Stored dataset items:
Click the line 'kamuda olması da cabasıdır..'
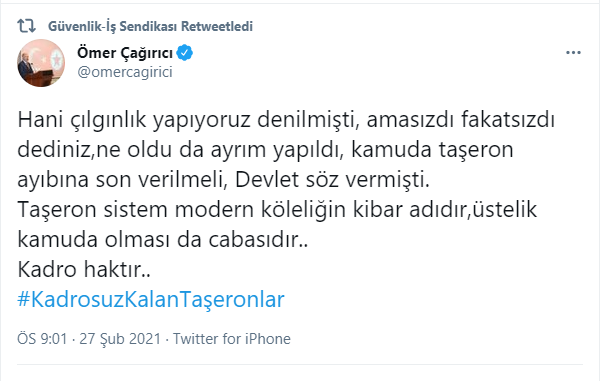The image size is (607, 381). tap(163, 240)
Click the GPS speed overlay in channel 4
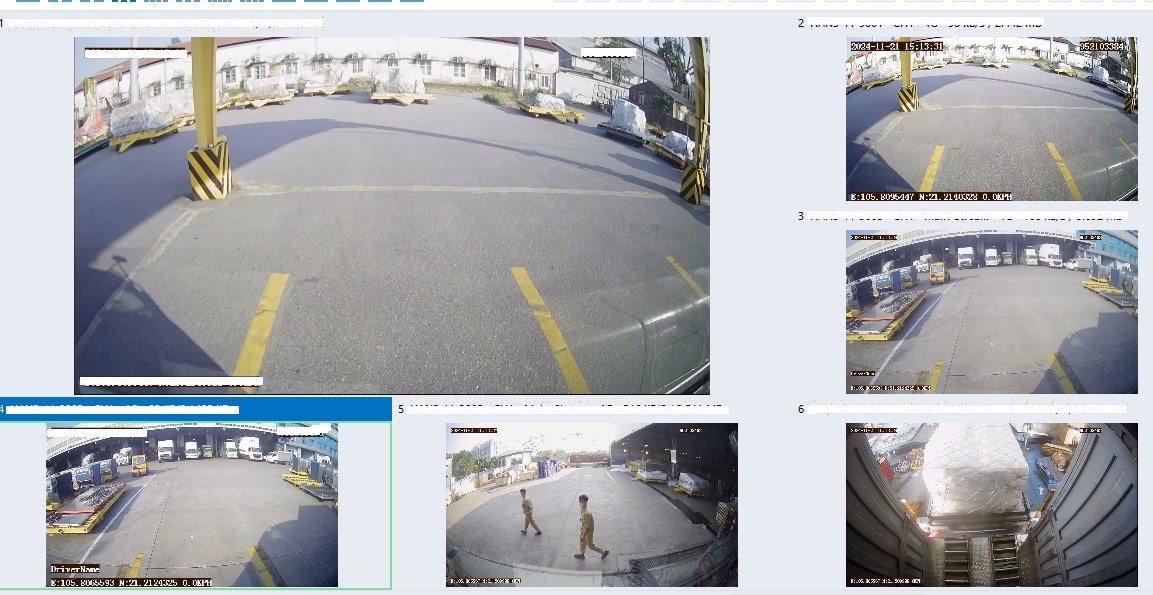This screenshot has width=1153, height=595. pyautogui.click(x=130, y=581)
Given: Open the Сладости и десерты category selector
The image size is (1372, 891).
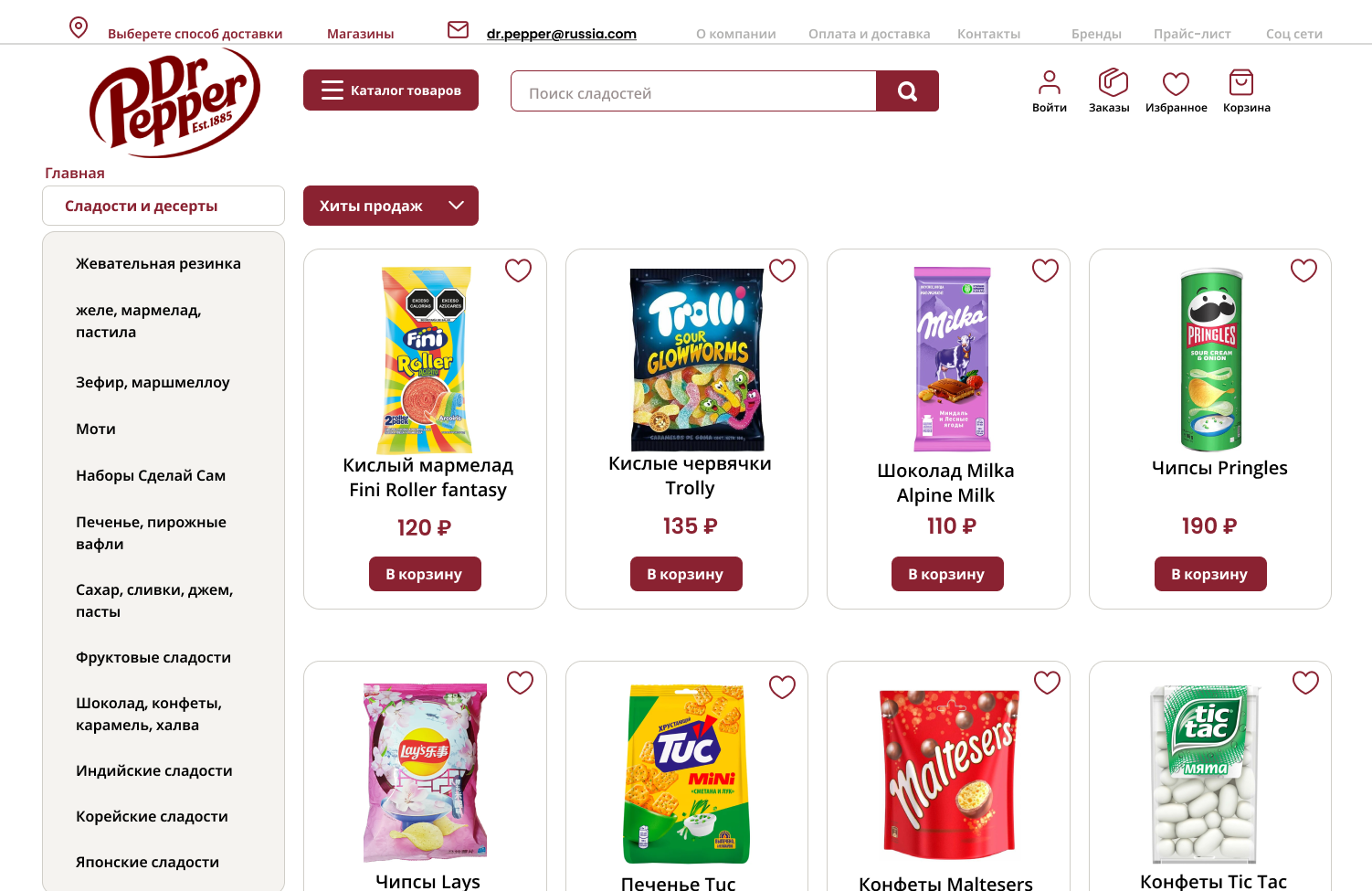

> [Task directions]
Write out all the data exactly, minus pictures.

> [Exercise response]
Click the line 'kamuda olması da cabasıdır..'
The image size is (607, 381). tap(163, 240)
Click the GPS speed overlay in channel 4
This screenshot has width=1153, height=595. pyautogui.click(x=130, y=581)
Given: Open the Сладости и десерты category selector
The image size is (1372, 891).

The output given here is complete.